Warren Spector has a dream. He calls it the “one city block” RPG idea, and he’s talked about it several times. The design consists of a relatively small area that is modelled with such detail and interactivity, and has NPCs that are so “alive”, that this small area can support as much gameplay and story as a “normal”, mission-driven game. Warren was certain that with Deus Ex he was going to get the chance to create this dream design of his – in fact, the original design of Deus Ex called for three such city-blocks – one in New York, one in Hong Kong and one in Paris.
As the development of Deus Ex continued, he discovered that the technology to implement his design still wasn’t there, even after all these years. So as the development of Deus Ex progressed, the game became a lot more linear and mission-driven, like other games.
But Warren’s attempt wasn’t a complete failure. The second mission of Deus Ex is set in New York, and comes very close to fulfilling his goal. Far too much stuff is scripted, but there are a lot of people on that map, all with different personalities and goals. There are a lot of very different places, and a metric ton of secrets (including a secret mission that is very easy to miss). All of these make Hell’s Kitchen feel more real than environments in most other games.
Hong Kong is almost as good, but by the time you get to Paris it becomes apparent that the incredible amount of work necessary to put a map like this together was beginning to wear on the designers. Paris is the last map with free-form elements in the game – all of the rest of the maps in the game are very traditional, mission-based maps. They still have secrets and alternate paths, but the conflicting goals, the complex NPCs and the scripted optional sequences are gone.
This is one reason that Warren has called for the development of tools that could generate game content automatically.
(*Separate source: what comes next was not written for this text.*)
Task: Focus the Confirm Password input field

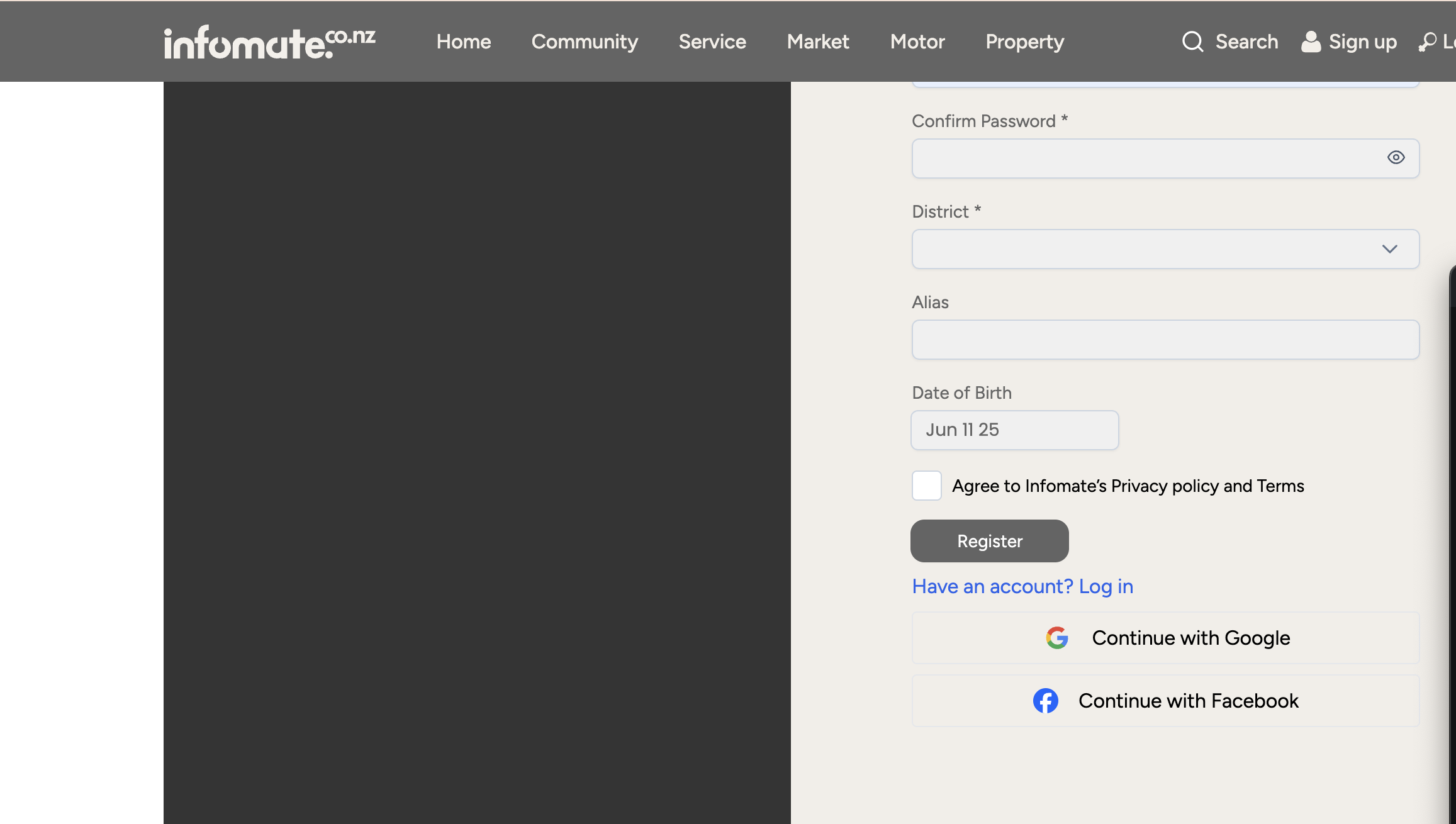Action: (1145, 159)
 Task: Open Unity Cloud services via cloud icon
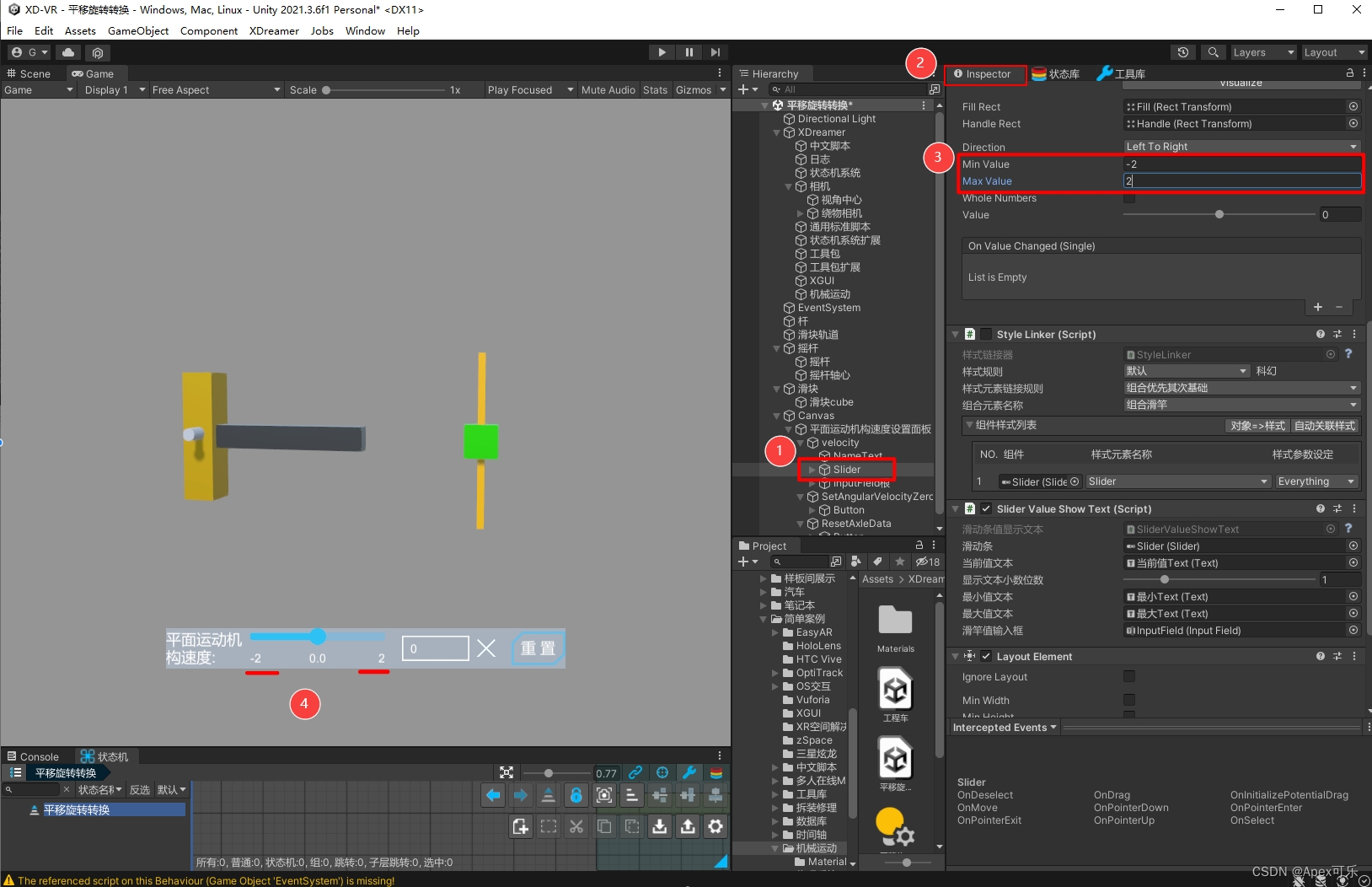[x=67, y=52]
Content created through generation used to be extremely common in gaming. All of the maps of the original Populous were created simply by generating strings of random numbers (and Peter Molyneux admitted in his 2000 GDC presentation that the Promised Lands expansion pack to Populous simply consisted of those random numbers reversed).
Starflight is another older game that benefited greatly from generated content. Starflight attempted to give players the experience of their own Star Trek five year mission. In order to do so, it was necessary to give the player a very large number of star systems and planets to explore – too few and the player would feel too constrained and wouldn’t get the sense of grand exploration that the designers were going for. So the designers stuffed the game with over two hundred star systems to visit and over eight hundred individual planets to explore. But Starflight was made back in 1986, before hard drives were common and CD-ROMs even existed, so the game had to fit on floppies. The only way the designers could fit so much content on two 360k floppies was to generate each planet on the fly using algorithms.
So if generated content (both pregenerated and on-the-fly) was so common, why isn’t it used any more? Why is Warren’s request so difficult to fill?
If there is one thing the human brain is good at, it’s pattern recognition. In fact, the brain is so good at it, we humans often see patterns where none exist. The nature of the “game worlds” of Populous and Starflight were very simple – they weren’t hard to generate, and they weren’t large enough for patterns to develop to clue the player in to the fact that they weren’t hand-made.
That’s all changed. Generating a Shenmue-style world is a much tougher challenge than generating a 64×64 heightmap – but it may not be impossible. If this problem could be solved, it could allow game worlds to get bigger and more detailed without requiring teams to double in size and schedules to extend even farther than the industry standard eighteen months. It could also finally make Warren’s dream a reality.